Post # 1
I’m finalizing my wedding buget with my parents before we book a venue, and we’ve ran into a bit of a snag. I want to have an open bar at the wedding, and my parents are fine with that – but they have pointed out that likely 1/3 of the guests (over 21) won’t be drinking, because they’re Southern Baptists. Because these guests are over 21, we won’t be able to pay the standard under 21 price for those not drinking. Has anyone ran into this issue? What were your solutions to get the most for your money?
We just don’t want to pay $40-60 per person for an open bar for 100, when only 60 to 80 people will actually be drinking.
Post # 2
Can you do a consumption bar, ie pay for what people actually drink?
Post # 3
A cash bar is fine.
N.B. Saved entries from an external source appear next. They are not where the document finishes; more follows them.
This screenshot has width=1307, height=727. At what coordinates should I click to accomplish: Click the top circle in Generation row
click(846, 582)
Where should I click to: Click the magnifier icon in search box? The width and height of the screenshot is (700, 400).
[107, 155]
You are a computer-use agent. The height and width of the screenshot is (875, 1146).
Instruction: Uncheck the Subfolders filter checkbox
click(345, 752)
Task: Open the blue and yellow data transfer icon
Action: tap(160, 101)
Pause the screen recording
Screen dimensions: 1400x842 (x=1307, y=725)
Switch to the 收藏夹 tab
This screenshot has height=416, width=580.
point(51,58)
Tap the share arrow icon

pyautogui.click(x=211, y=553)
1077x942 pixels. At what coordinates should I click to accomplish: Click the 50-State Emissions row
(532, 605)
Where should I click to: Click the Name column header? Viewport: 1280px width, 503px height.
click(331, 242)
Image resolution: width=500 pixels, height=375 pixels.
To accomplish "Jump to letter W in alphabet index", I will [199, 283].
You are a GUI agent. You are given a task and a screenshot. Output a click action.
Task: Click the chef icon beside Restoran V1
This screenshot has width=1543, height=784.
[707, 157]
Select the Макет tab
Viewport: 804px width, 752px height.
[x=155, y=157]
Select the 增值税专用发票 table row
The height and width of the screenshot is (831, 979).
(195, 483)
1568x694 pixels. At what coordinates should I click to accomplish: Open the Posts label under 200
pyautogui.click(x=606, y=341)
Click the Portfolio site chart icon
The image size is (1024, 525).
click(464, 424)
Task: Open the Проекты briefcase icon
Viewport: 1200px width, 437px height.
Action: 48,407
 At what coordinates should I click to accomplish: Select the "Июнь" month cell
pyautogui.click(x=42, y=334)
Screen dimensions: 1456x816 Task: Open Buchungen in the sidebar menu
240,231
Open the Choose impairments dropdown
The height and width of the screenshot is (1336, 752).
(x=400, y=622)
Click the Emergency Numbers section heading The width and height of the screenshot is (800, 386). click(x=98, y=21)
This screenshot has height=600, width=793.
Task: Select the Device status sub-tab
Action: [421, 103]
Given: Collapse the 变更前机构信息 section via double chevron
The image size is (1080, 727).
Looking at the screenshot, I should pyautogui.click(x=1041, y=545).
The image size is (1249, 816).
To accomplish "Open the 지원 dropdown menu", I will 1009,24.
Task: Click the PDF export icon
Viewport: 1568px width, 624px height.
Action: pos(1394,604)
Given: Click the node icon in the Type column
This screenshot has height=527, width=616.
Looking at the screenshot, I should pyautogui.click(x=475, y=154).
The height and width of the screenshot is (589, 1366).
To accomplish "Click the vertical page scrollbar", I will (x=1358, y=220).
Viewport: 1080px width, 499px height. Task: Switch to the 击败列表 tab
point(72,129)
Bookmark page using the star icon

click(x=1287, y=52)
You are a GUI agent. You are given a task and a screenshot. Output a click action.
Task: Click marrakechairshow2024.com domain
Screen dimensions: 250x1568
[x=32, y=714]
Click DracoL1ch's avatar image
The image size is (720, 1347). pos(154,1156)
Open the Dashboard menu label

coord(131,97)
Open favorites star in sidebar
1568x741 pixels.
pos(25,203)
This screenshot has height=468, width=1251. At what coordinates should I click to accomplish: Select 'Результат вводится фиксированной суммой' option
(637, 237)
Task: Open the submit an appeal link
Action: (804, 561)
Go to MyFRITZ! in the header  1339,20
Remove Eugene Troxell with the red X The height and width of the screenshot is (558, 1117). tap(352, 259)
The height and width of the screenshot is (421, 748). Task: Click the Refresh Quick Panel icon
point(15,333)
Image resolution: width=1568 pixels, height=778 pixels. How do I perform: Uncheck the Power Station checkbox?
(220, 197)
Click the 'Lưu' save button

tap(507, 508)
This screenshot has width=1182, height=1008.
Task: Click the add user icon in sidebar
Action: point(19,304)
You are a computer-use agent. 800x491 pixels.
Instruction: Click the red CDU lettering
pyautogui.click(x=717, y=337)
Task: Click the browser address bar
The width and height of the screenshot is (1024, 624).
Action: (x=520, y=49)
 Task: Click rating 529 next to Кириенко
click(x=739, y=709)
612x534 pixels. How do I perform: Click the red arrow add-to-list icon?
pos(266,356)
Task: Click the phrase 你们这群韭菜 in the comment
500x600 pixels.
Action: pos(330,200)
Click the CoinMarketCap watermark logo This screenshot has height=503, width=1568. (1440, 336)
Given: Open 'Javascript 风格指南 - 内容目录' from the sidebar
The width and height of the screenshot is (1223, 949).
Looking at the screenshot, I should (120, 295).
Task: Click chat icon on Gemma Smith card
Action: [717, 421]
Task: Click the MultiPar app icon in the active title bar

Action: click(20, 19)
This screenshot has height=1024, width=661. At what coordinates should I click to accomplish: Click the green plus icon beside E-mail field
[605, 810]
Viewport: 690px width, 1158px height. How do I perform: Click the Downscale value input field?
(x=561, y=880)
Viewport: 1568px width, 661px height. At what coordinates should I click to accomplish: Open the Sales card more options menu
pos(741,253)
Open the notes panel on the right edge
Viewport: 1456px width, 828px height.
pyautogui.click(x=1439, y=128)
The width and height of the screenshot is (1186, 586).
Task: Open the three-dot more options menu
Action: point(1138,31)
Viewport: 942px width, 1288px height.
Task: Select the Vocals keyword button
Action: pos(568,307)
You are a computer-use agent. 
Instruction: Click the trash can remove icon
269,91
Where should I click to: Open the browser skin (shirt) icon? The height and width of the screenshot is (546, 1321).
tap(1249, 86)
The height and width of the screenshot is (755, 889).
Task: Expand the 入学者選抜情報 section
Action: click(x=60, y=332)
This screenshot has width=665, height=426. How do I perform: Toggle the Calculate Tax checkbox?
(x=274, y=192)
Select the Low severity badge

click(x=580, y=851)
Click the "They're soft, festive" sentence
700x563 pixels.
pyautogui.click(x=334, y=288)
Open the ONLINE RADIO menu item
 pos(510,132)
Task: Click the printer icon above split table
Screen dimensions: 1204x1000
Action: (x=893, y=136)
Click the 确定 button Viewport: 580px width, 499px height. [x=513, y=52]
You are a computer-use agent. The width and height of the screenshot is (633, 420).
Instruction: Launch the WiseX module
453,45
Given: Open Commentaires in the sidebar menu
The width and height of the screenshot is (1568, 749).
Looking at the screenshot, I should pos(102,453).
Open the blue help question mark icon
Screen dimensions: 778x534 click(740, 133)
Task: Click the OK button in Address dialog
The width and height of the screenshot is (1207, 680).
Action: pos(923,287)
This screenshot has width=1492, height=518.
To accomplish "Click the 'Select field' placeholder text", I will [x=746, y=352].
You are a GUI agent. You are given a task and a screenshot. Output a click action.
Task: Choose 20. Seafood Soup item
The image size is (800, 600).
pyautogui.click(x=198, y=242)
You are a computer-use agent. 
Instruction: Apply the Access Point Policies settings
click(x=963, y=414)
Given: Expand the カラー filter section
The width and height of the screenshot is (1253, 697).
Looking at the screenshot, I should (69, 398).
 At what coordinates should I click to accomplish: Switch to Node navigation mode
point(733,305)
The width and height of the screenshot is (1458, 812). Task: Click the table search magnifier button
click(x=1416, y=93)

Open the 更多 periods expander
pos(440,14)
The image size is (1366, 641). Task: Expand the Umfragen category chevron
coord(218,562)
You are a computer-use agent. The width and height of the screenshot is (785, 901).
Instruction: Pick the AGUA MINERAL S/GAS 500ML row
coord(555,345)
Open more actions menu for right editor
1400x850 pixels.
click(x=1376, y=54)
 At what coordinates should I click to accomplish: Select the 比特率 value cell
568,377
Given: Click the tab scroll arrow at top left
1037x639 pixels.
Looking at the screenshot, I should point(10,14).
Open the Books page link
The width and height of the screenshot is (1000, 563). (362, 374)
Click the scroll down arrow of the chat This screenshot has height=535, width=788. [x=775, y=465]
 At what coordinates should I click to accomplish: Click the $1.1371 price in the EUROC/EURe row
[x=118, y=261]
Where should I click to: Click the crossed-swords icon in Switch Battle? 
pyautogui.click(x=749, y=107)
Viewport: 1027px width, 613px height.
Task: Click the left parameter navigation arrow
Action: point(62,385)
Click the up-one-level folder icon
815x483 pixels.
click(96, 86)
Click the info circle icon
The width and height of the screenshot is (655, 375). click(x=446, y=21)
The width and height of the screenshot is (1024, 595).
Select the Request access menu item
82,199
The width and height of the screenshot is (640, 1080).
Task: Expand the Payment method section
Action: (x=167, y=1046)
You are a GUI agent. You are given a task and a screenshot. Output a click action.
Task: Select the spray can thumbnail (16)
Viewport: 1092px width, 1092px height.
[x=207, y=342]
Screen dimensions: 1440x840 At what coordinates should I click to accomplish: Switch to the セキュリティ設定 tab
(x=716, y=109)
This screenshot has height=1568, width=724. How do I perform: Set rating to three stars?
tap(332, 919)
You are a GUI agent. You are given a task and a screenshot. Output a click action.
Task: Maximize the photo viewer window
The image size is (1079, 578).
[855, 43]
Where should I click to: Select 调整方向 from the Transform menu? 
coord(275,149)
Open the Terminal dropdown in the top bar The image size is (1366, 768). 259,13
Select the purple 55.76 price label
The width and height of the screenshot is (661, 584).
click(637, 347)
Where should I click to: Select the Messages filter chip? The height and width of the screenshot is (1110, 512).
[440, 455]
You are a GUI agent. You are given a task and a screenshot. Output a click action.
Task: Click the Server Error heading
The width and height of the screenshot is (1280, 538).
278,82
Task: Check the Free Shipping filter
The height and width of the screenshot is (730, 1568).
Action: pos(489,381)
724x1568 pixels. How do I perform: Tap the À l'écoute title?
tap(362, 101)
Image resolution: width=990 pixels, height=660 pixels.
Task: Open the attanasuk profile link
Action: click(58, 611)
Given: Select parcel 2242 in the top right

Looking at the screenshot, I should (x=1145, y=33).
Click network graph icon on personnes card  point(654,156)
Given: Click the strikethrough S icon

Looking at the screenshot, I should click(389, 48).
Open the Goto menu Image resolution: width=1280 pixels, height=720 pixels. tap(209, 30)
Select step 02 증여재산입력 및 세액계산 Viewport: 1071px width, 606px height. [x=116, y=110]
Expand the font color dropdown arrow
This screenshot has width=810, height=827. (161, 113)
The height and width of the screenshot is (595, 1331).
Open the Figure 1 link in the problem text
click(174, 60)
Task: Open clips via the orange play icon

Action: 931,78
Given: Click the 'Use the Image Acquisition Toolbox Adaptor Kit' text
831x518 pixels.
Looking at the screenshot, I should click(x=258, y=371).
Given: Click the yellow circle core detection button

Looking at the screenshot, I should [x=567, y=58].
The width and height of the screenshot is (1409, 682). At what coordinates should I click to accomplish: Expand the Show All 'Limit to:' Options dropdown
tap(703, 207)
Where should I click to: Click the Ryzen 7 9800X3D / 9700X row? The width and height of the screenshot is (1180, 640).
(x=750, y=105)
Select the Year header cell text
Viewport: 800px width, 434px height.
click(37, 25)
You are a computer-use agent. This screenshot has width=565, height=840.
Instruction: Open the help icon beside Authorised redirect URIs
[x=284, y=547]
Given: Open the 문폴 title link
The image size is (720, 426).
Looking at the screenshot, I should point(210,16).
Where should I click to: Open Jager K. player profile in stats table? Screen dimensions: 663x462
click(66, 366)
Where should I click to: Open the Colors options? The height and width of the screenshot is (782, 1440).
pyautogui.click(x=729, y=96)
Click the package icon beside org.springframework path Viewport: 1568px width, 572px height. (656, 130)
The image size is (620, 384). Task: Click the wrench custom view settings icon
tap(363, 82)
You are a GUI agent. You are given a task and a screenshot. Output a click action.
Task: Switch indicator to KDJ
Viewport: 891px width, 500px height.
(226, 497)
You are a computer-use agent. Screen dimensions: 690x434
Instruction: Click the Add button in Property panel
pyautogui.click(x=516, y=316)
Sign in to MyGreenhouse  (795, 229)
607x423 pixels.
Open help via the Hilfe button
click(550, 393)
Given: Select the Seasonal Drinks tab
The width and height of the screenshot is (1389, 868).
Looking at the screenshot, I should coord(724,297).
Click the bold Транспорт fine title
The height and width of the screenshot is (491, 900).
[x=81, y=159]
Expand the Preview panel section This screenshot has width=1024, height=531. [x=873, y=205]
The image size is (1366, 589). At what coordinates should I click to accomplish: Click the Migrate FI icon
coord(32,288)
People understand. When my parents and I talked about the reception (which they paid quite a bit towards), they requested that their money not go towards an open bar. My husband and I couldn’t fund an open bar ourselves so we had a cash bar. No complaints, no issues.
Post # 4
Can you do a consumption bar? Essentially, you open a tab that you pay at the end of the night, and it covers only what people drink. Since you have so many non-drinkers, it may come out to your advantage. My FI’s parents are paying for our bar, and this is how they want to go, since all of the older adults in our family are light drinkers or non-drinkers.
Post # 5
You should be able to have it billed by consumption. Or maybe just beer and wine would be a better fit? I don’t think it’s appropriate for guests to pay for anything at a wedding*
*I know some disagree and that’s fine- sorry/not sorry
Post # 6
Tell the drinkers to just drink more so it will balance out.
Post # 7
That’s exactly what I did for my wedding. My family doesn’t really drink, so I told my friends it was their job to cut extra loose that night.
Post # 8
A cash bar is not fine. See if you can do a consumption bar.
Post # 9
Thank you all for your help! I agree that a cash bar is tacky, especially since most guests will be traveling 4+ hours to get there, and paying for a hotel room. I’ll make sure to ask if they can do a consumption bar when booking a venue and/or caterer!
Post # 10
I’ve never understood why people are so adamently against cash bars. We had over 200 guests and there was absolutely no way we could have afforded paying for an open bar, even just wine and beer. I wasn’t about to push my wedding back so we could save enough money for an open bar……we had other priorities.
Post # 11
I tried to run numbers based on who wouldn’t drink, who would have a few, and who would have too much to see if a consumption bar or open bar would be better. For me, open bar seems more logical. Paying full price for each drink, means that after 3.5 drinks/pp open bar could have been paid for ( for what I am paying). My FIs friends will easily make up the cost of 3-4 non drinkers each.
Post # 12
- Wedding: March 2013 - Callanwolde Fine Arts Center
Depending on your venue/caterer, you might be able to buy all of the alcohol for the bar yourself and hire bartenders through the catering company/venue. That way, if there are unopened bottles, you can return them to the liquor store. It ended up being cheaper for us to do it that way and we could provide the brands that we wanted (since most drink packages had terrible beers).
Post # 13
See in Ireland we do cash bars or we would be bankurpt by the bill! Guests get a drink on arrival, wine with dinner – sometimes a toast drink and then once the music starts they start paying, no one thinks they’re tacky cause its the norm.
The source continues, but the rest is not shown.